1) What are the properties and rates of radial transport driven by the two main types of the solar-wind driven ULF waves: velocity shear induced KHI and dynamic pressure variations?

2) What is the difference in transport due to a single isolated ULF mechanism compared to realistic conditions when both ULF wave mechanisms operate simultaneously?

3) What is the relative contribution of radial transport due to externally driven ULF waves in the build up and decay of radiation belt intensities during events observed by the Van Allen Probes?

We will use a global MHD model of magnetospheric dynamics (LFM), and a 3D guiding center radiation belt model. The global model possesses both very high resolution and the ability to simulate the cold plasmasphere, which are necessary to reproduce the KHI and properly describe mode coupling. The fully 3D test-particle model is necessary to 1) describe possible deviations of the transport from radial diffusion, requiring kinetic rather than phase-averaged (Fokker-Planck) approximation; 2) take into account 3D aspects of particle motion, e.g., drift orbit splitting and orbit bifurcations. Our science investigation will be based on a series of numerical experiments: First, with idealized solar wind and IMF conditions allowing separation of KHI and dynamic pressure driven modes; Second, with realistic solar wind inputs allowing direct assessment of electron radial transport with observations by Van Allen Probes. Relative contributions of the different ULF generation mechanisms will be assessed by computing transport rates from the 3D test-particle simulations in the resultant MHD fields.

Proposed Contribution to the Focus Team Effort: The proposed research is directly relevant to Focused Science Topic (c), the Connection between Solar Interplanetary Structures and the response of Earths radiation belts.

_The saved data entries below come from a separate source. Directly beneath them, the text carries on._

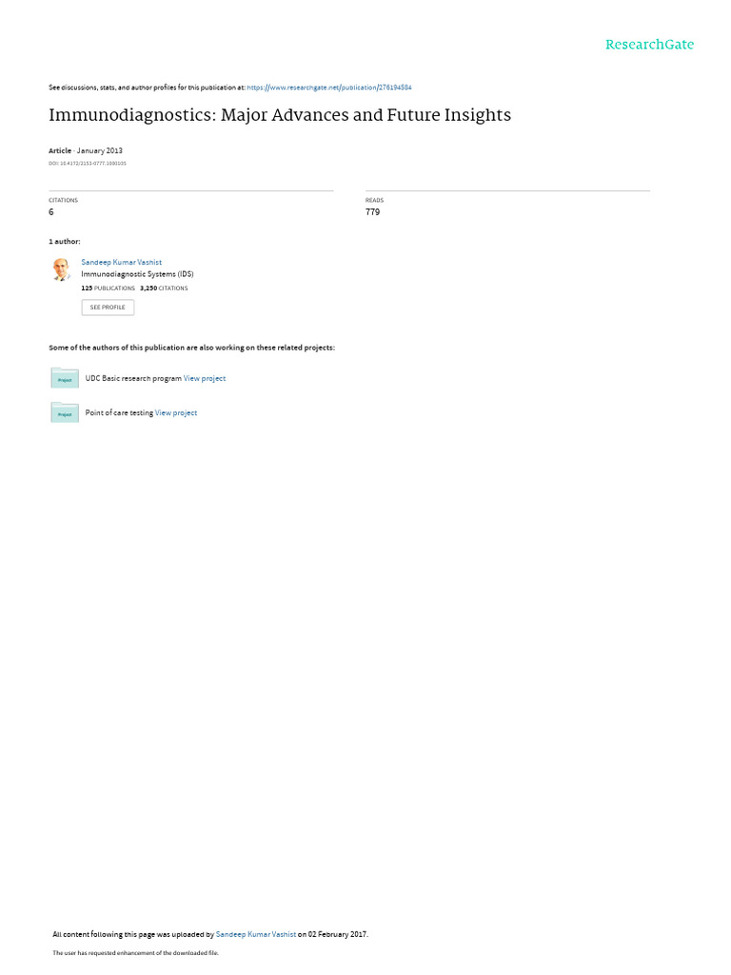Viewport: 731px width, 975px height.
Task: Click the Article - January 2013 label
Action: point(86,150)
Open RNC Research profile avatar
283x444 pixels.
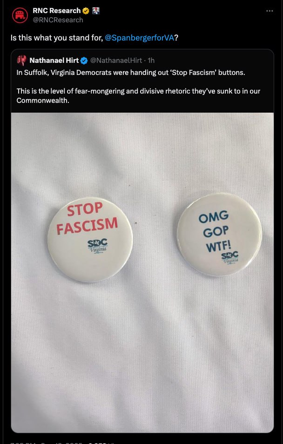pyautogui.click(x=20, y=15)
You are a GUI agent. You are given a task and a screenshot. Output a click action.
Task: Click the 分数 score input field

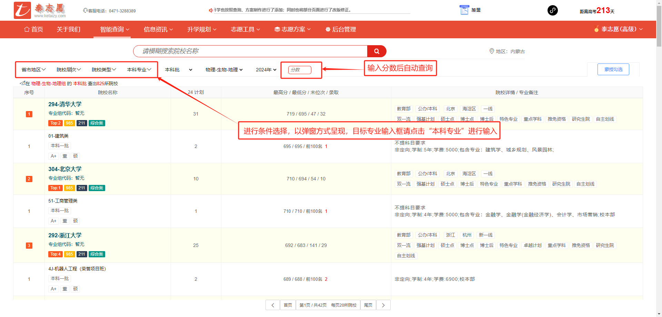coord(299,70)
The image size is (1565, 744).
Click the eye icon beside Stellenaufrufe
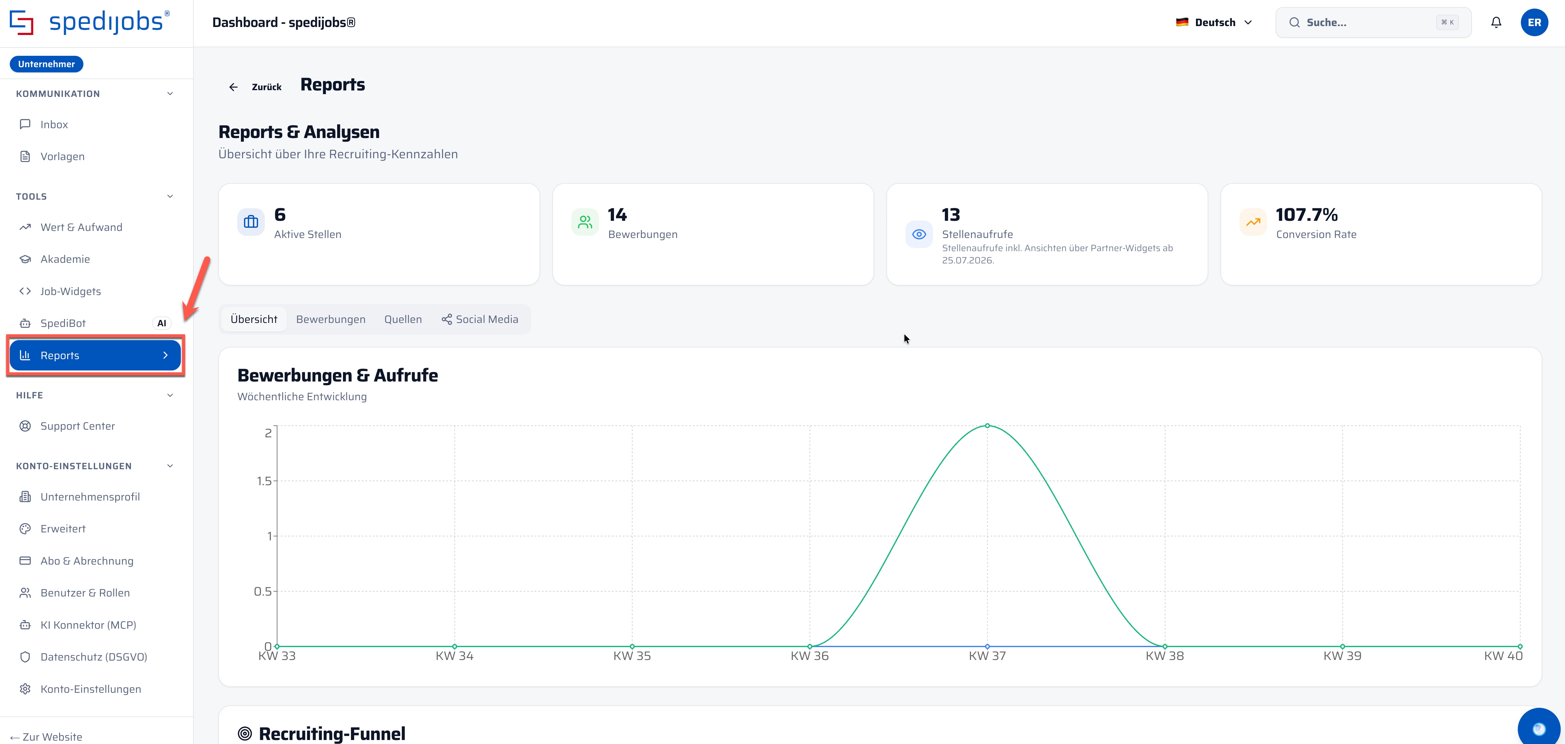[919, 234]
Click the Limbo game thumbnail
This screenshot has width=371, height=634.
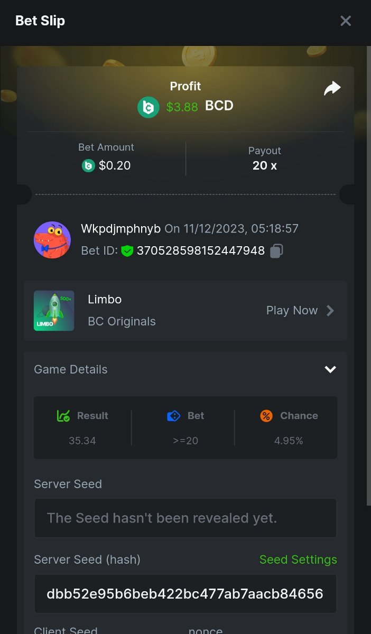[x=54, y=311]
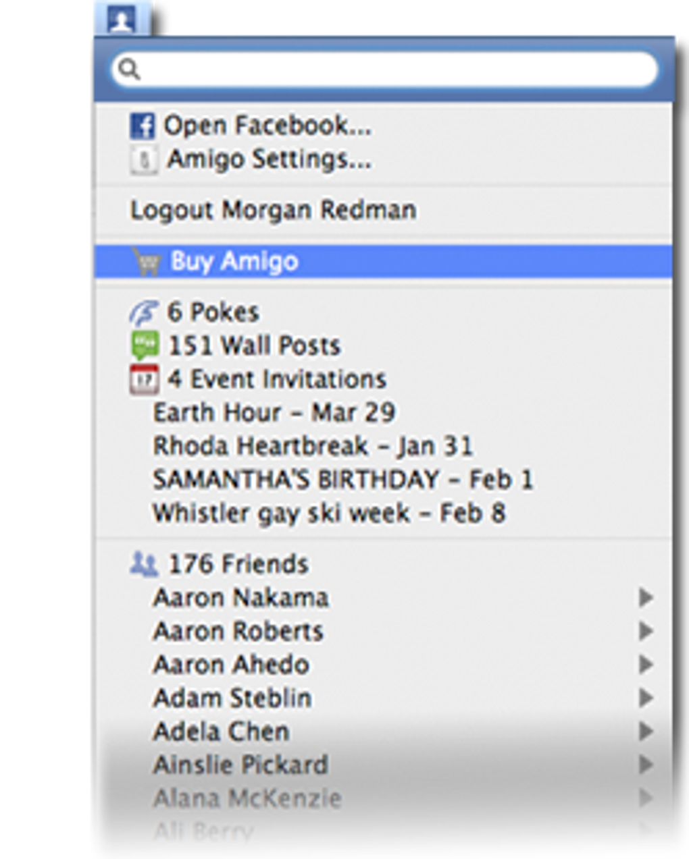Click the green Wall Posts speech icon
The image size is (689, 859).
tap(145, 345)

The research will contribute to the focus team efforts both by providing global models to aid in analysis of observational studies and characterizing the physical processes responsible for radial transport of electrons in the outer belt. The project metrics will assess progress in (1) completion of simulations of idealized cases and event studies and (2) in understanding the relative roles of different ULF generation mechanisms in radial transport of relativistic electrons.